第3話 蘇った記憶



 異世界。


 それは結衣にとって、特別な意味を持つ言葉だった。


 結衣がまだ元の世界いた頃の話。結衣の家の隣に住んでいた一家には、結衣と同い年の子供がいた。


 彼の名は佐伯 優馬と言った。優馬と結衣は、小学校、中学校、そして現在高校も同じで、すっかり腐れ縁と言って良い仲だったのだが、その優馬が中学二年生の辺りから、あるものに夢中になっていたのだ。


 それが「ライトノベル」というジャンルの小説。いわゆるラノベ。


 学校から帰ると勉強そっちのけでラノベを読み漁り、アニメのために夜更かしし翌日遅刻しそうになったり、休日に出かける場所と言えば秋葉原ばかりだったり。


 最初、結衣はそんな優馬の行動を快く思っていなかった。 


 しかしある時、優馬が「結衣も読んでみろよ、面白いぞ」と文庫本を手渡してきた。

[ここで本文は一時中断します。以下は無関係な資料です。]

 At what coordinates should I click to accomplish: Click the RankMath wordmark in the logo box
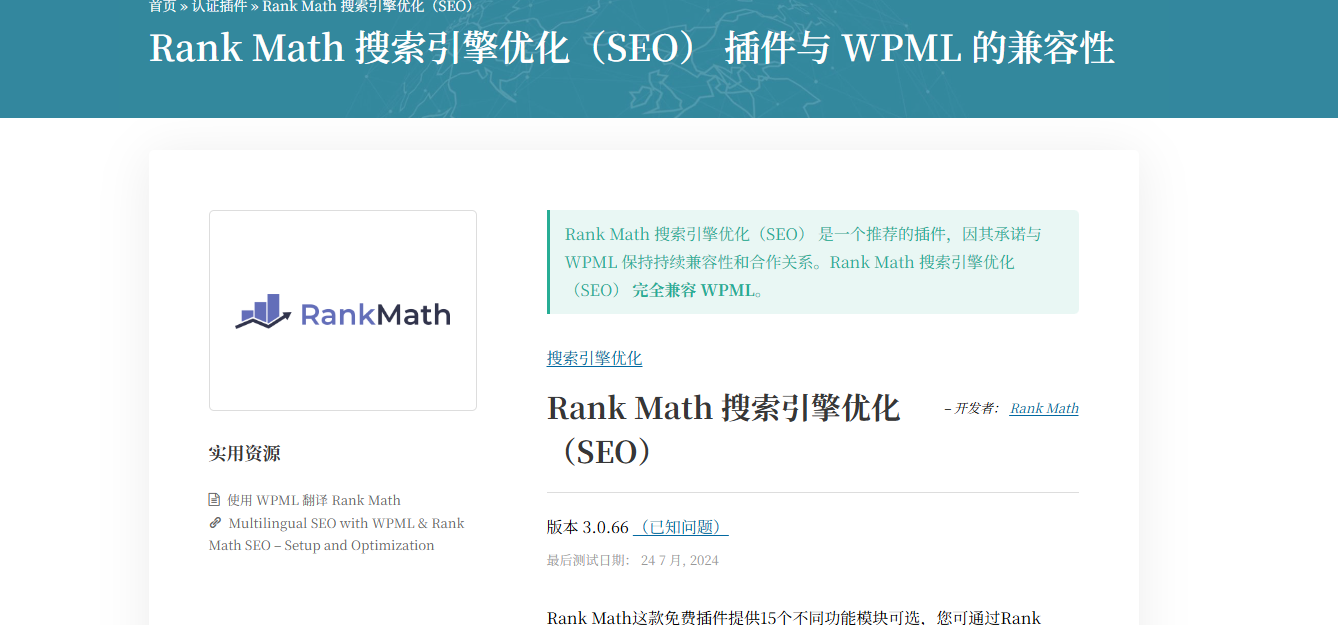[375, 315]
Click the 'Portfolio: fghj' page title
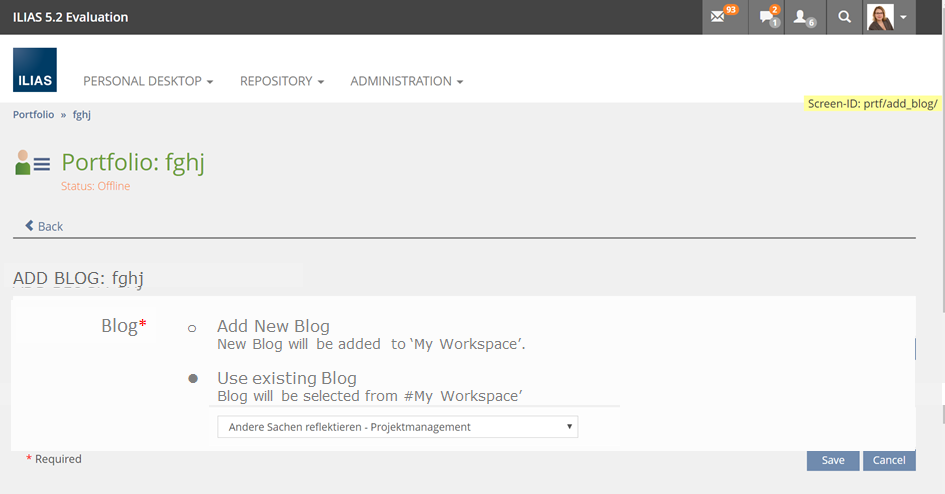This screenshot has height=494, width=945. [x=133, y=163]
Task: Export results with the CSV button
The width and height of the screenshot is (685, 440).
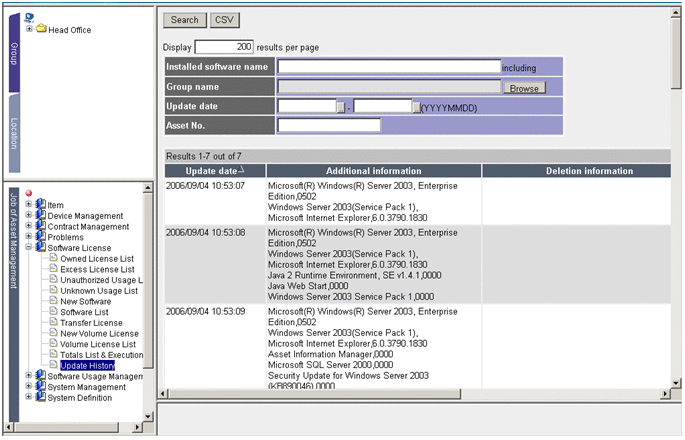Action: 224,19
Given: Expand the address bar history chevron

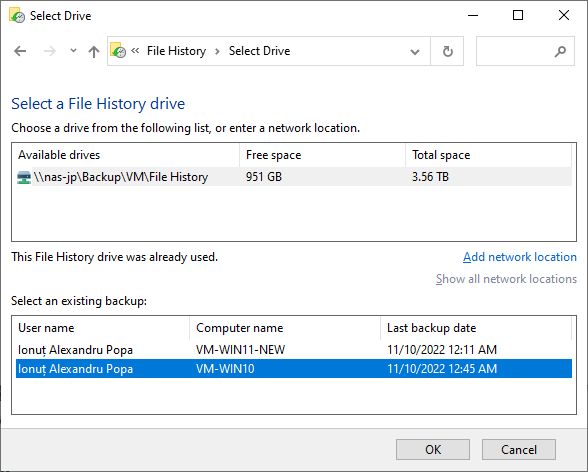Looking at the screenshot, I should pos(415,52).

それらの多くには「異世界で〜」とか「〜したら異世界だった」など、異世界キーワードがふんだんに散りばめれられていた。


 始めは「ナニコレ?」と目が点になっていた結衣だったが、恐る恐るページをめくっていく内に、すっかりその虜となってしまった。


 何の変哲もない高校生や中学生が、異世界に転生して、なんだかんだと大活躍する物語に心躍らせた。


 結衣は今の生活に特別不満があるわけでもなく、どちらかというと充実した日々を送っていたが、それでも物語の中の主人公に自分を重ね「私もドラゴンに乗って大空を駆け巡りたい!」などと、目を輝かせながら思ったりもした。


 でも、それは優馬には内緒にしておいた。本を返す時も「ごめん、結局見なかったわ」と、サラッと言ってのけた。


 それ自体にあまり意味はなかったのだが、なんとなく結衣の中では優馬は「弟」であり「姉」の威厳を保つために「面白いね!」と素直に言えなかっただけである。


 そしてそんな世界に、今自分がいるという事実。


「……夢?」


 なのだろうと思った。しかし、少しづつ記憶がよみがえっってきている。


 猫。


 激しく行き交う自動車。


 気持ち良さそうな猫の顔。


 慌てて飛び出した。


 そして暗闇……。


「わ、私……」


「あら? 記憶が戻ってきた?」


 フィーネが優しく結衣の方に手を乗せる。そして告げた。


「残念だけど、あなたは前の世界では死んだの」


 やっぱりそうだったのか。結衣はガックリと肩を落とした。